With a little help from a TraceMonkey

SpiderMonkey and his mate TraceMonkey delivering you threefold browser speeds

Just the day before the official launch of IE8 Beta 2, Mozilla has crept in and announced that the impending Firefox 3.1 will run three times faster than the last version of the company's Microsoft-rivalling web browser.

TraceMonkey is the name of the clever bit of coding which is apparently going to achieve this, by working with Mozilla's JavaScript engine SpiderMonkey to improve all-round Java performance, resulting in Firefox running up to three times faster than before.

The coding should radically improve the performance of web-based applications like Gmail when compared to their desktop equivalents, and also stop the increasing trend of developers defecting to Adobe Flash in web development.

TraceMonkey to the rescue

TraceMonkey gets its name from a cross between the aforementioned SpiderMonkey JavaScript interpretation engine, and a technique called tracing, developed at the University of California by Andreas Gal and his team.

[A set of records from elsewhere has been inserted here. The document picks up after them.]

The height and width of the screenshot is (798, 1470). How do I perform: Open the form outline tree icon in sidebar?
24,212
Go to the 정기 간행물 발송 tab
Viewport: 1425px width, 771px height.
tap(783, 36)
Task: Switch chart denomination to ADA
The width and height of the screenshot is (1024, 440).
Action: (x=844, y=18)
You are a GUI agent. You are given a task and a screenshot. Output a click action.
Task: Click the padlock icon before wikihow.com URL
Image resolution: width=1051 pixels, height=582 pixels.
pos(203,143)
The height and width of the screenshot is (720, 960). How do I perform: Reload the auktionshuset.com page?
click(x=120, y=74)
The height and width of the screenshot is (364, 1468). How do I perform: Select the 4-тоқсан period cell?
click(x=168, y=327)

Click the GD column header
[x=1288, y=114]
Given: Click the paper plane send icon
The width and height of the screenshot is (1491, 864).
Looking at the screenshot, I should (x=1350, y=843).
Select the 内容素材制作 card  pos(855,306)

"TraceMonkey is what's called a just-in-time compiler, one type of technology that solves the problem of converting programs written by humans into instructions a computer can understand," said Mike Shaver, Mozilla's interim vice president of engineering.

Basically, TraceMonkey concentrates only on translating selected high-priority parts of software – ie bits of repeated activity in code where the program spends a lot of its time.

This code is compiled into native instructions the computer can understand without having to constantly and repeatedly interpret each line of code.

"It lets us focus our optimization energy on the parts of the program that matter most," said Shaver, who reckons that TraceMonkey will improve JavaScript performance so much that image editing and 3D graphics will also be within its abilities.